**WRITTEN PROBLEM:** Echo the lines of the records from the line containing "[Навигационное меню] (144, 10)" through the end of the records, both ends included, without the pictures.

(Extracted records)
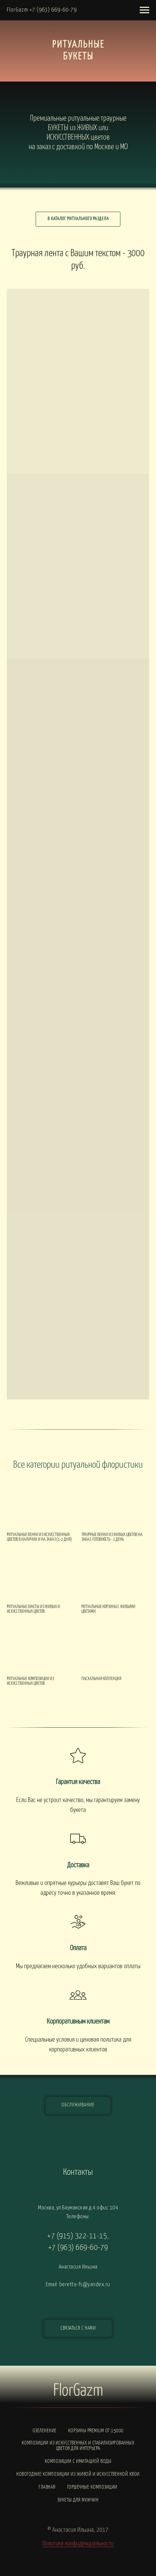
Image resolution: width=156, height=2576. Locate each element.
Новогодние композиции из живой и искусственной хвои (78, 2474)
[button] (78, 2328)
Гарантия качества (78, 1782)
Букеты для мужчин (78, 2500)
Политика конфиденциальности (78, 2543)
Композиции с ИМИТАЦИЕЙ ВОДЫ (78, 2461)
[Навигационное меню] (144, 10)
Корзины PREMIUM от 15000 (96, 2430)
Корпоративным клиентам (78, 2021)
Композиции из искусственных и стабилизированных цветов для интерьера (78, 2445)
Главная (47, 2487)
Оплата (78, 1948)
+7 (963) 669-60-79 (78, 2248)
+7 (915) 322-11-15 (77, 2236)
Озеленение (45, 2430)
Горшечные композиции (92, 2487)
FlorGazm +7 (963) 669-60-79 (42, 10)
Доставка (78, 1865)
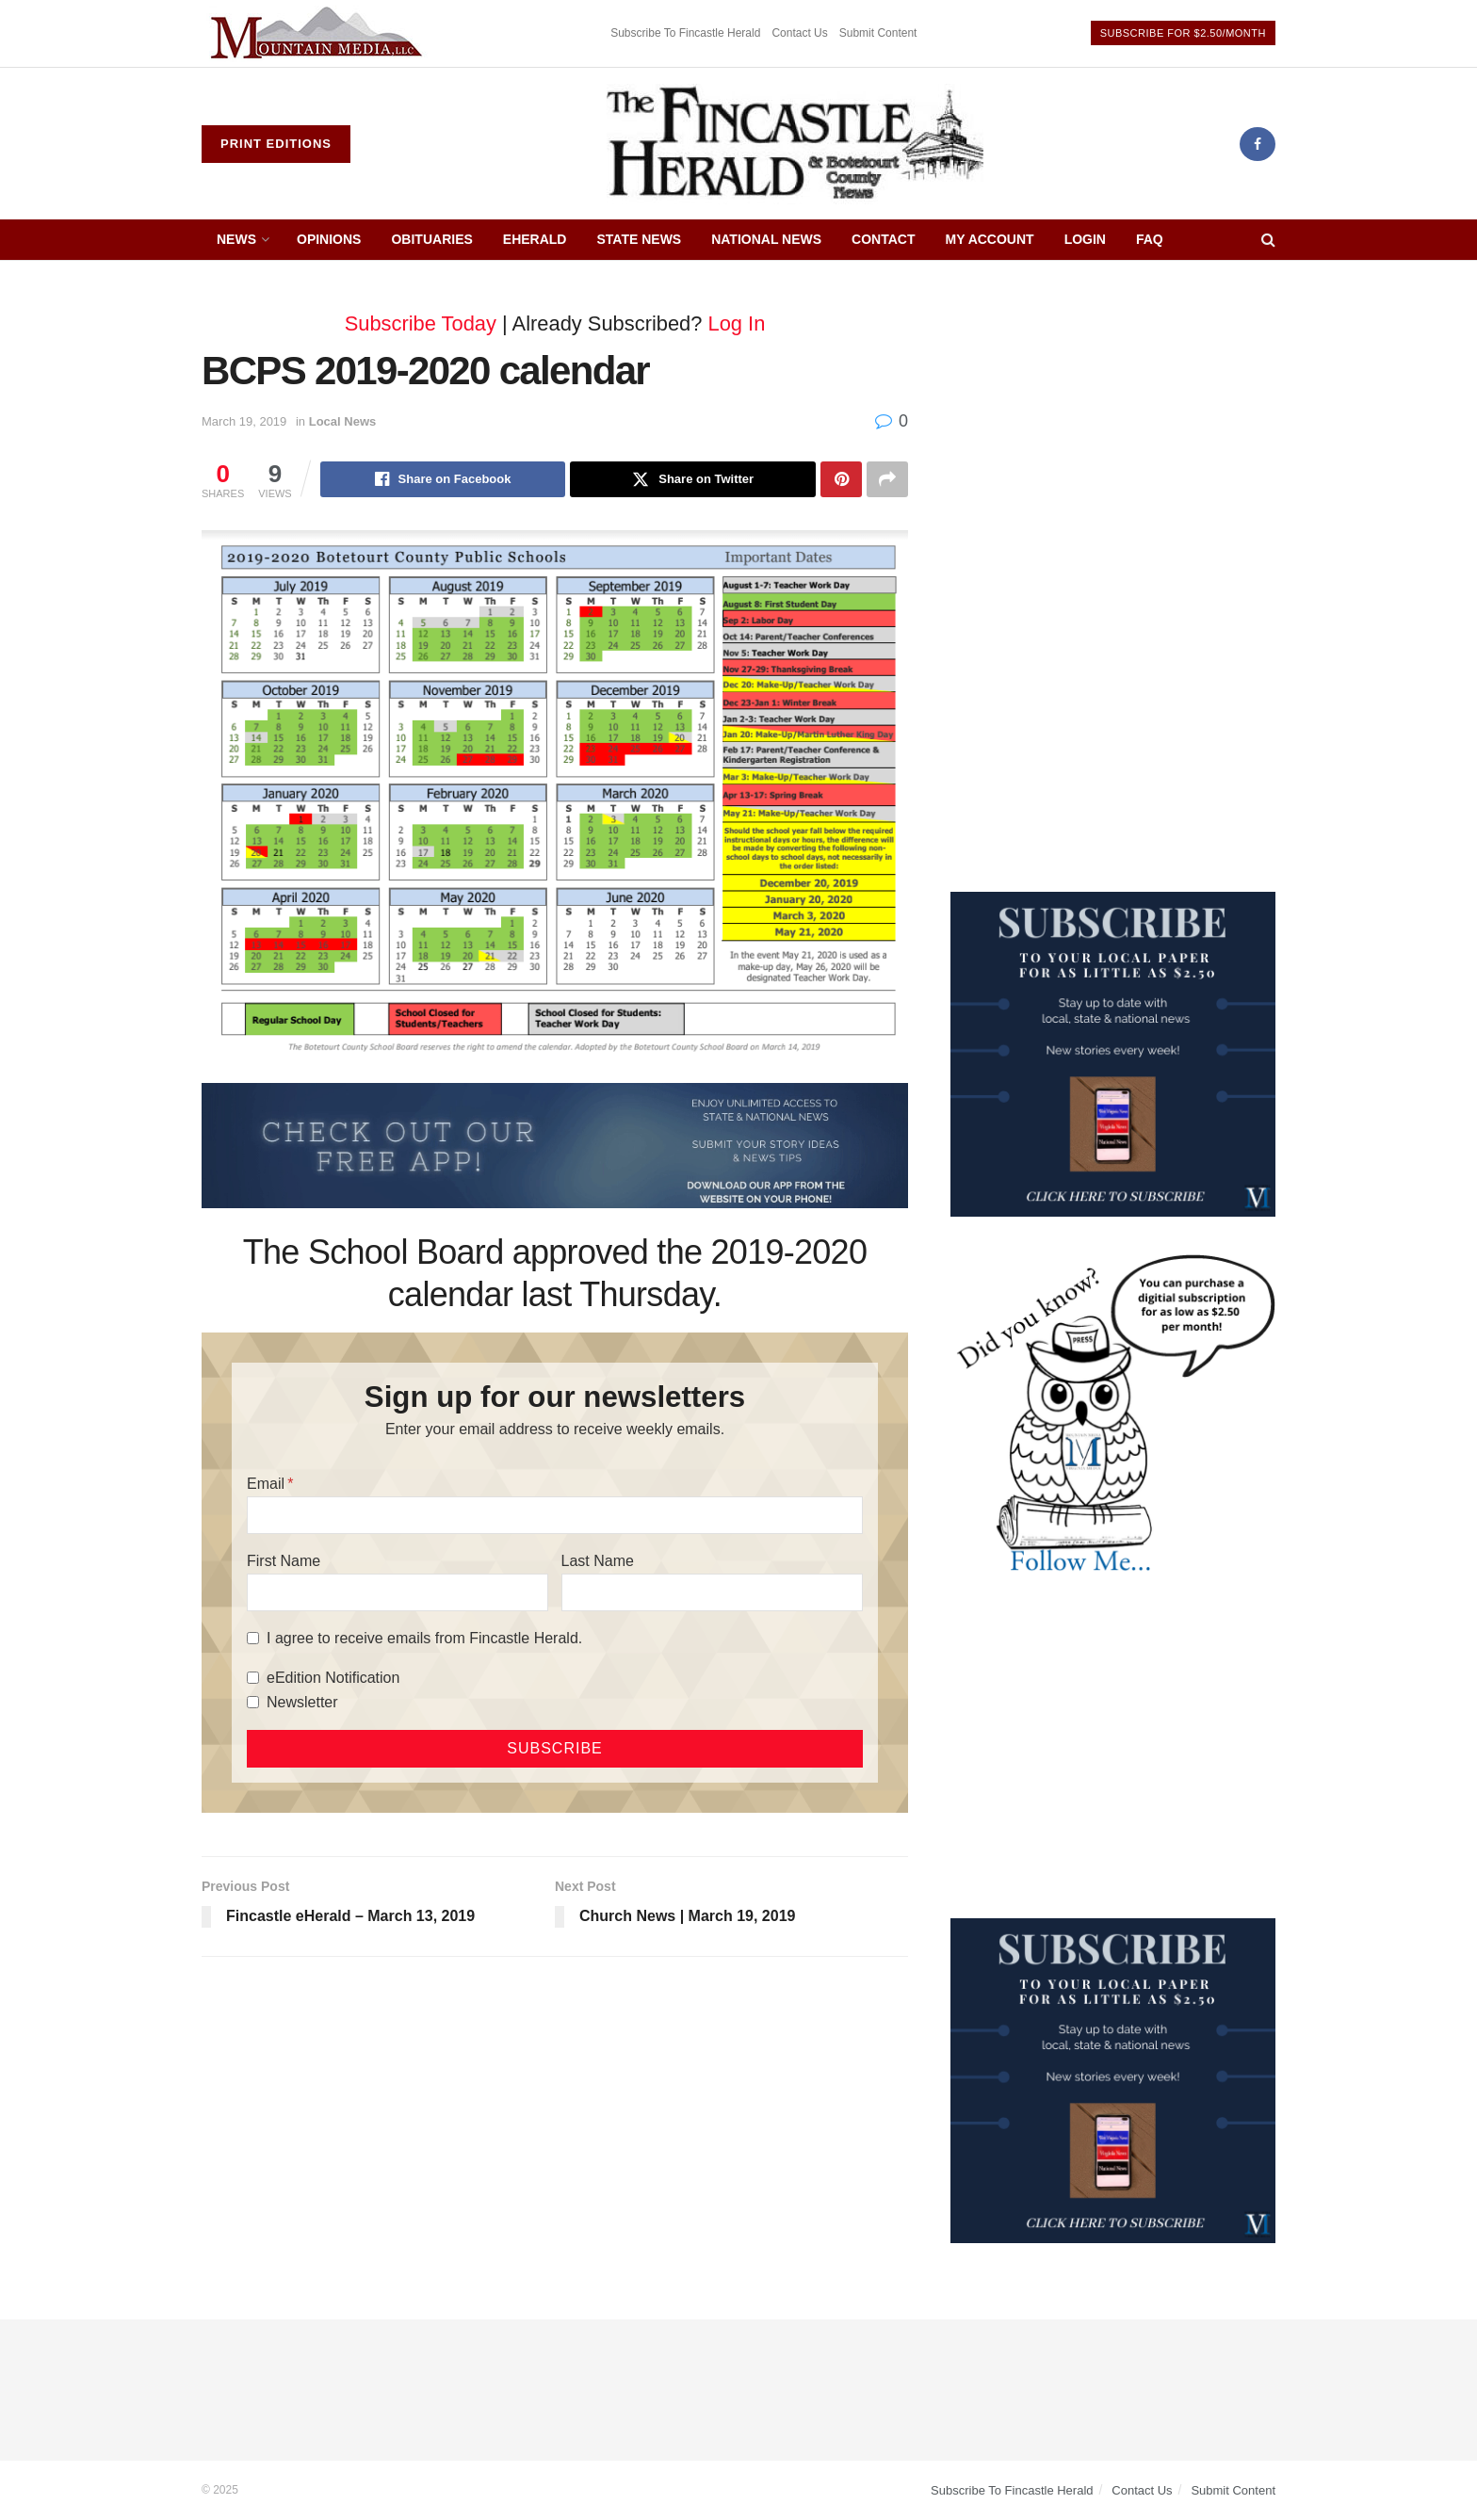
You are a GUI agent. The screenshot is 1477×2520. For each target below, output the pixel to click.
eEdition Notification (333, 1678)
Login (1085, 239)
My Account (990, 239)
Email (265, 1484)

**FULL ANSWER:**
[Навигационное меню] (144, 10)
Корзины PREMIUM от 15000 (96, 2430)
Корпоративным клиентам (78, 2021)
Композиции из искусственных и стабилизированных цветов для интерьера (78, 2445)
Главная (47, 2487)
Оплата (78, 1948)
+7 (963) 669-60-79 (78, 2248)
+7 (915) 322-11-15 (77, 2236)
Озеленение (45, 2430)
Горшечные композиции (92, 2487)
FlorGazm +7 (963) 669-60-79 (42, 10)
Доставка (78, 1865)
You are a GUI agent. The screenshot is 1477×2520. For each target below, output the pixel to click.
eEdition Notification (333, 1678)
Login (1085, 239)
My Account (990, 239)
Email (265, 1484)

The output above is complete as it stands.